I've gone back and forth on the overarching concepts from time to time. I've long been a big Ruby fan, and a lot of that is because of a general feeling that, if you let go of a lot of the "strict old aunt of a compiler" restrictions, you gain a tremendous amount of expressiveness and productivity with few real-world problems. On the other hand, being immersed in Java all the time has shifted my brain to appreciating the benefits of stronger compile-time checks (at least on paper). Overall, I'm more on the latter side than the former now, double-edged sword though it is. This is why I've been diving into things like aggressive null analysis in my code. Even when it seems like it's being a pedant, there are certain classes of bugs that it finds that I wouldn't even normally think of on the fly. For example, the null checker flags this as being a potential NPE:

if(this.foo != null) {
	this.foo.doSomething();
}

My first reaction upon seeing that was along the lines of "you're full of crap, Eclipse", but then I noticed the small path a bug could take to creep in: multithreading. If I'm in a situation where the object containing foo is used across threads, there's a possibility where Thread A would evaluate this.foo != null to true and start to step in to the block. Then, Thread B would get its turn on the processor and evaluate this.foo = null in another method. Thread A would then pick up and try to call doSomething() on the newly-minted null. So I've swallowed my pride and started writing safer code like:

SomeObject localFoo = this.foo;
if(localFoo != null) {
	localFoo.doSomething();
}

What I've always admired about Swift is that it takes these sorts of lessons to heart and adapts the syntax to suit. My interest in code-correctness pedantry in Java has led me to write out verbose abominations like this:

private final @NotNull String foo;

Three of the conceptual tokens there are purely to say things that are best practices to start with: I don't want this property accessible outside the class, I want to make sure it's assigned during construction and not change thereafter, and I want to ensure it's not null.

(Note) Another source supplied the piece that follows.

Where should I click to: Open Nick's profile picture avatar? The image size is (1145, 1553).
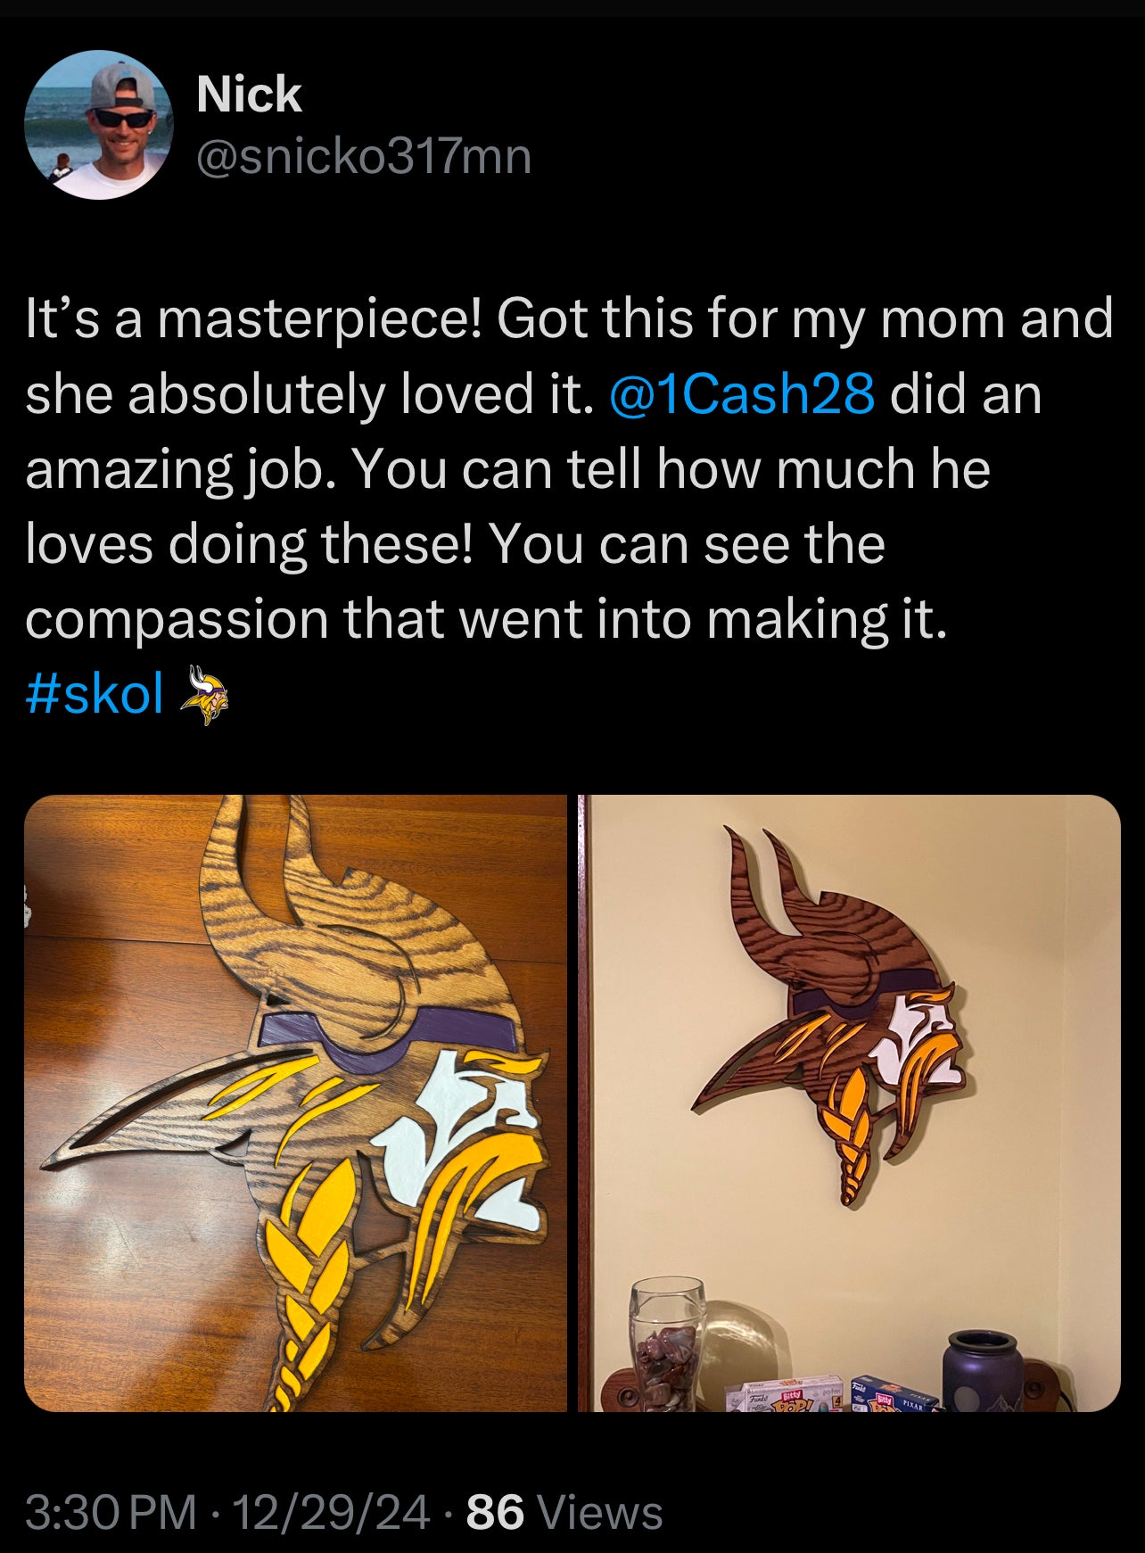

The Swift variant is:

let foo: String

Same thing, half the typing. And, as a bonus, since nullability checking is built in to the language and not a by-convention thing like the null annotations in Java, I can be sure that the rules will be applied. That sort of thing is the dream! But, since Java is the best language for the work I'm doing for now, the important thing is that it at least suits, verbose or not. In a lot of languages, it gets much more difficult to have this sort of assurance.

So, hassle as it is, I suggest that other Domino developers, on their paths through Java, consider picking up the same habits. For every time you run into something like Java complaining that it can't convert a List<String> into a List<Object>, diving fully into null checks and immutability will save you a late-night crash report and angry user. As you develop more in Java, give it a try.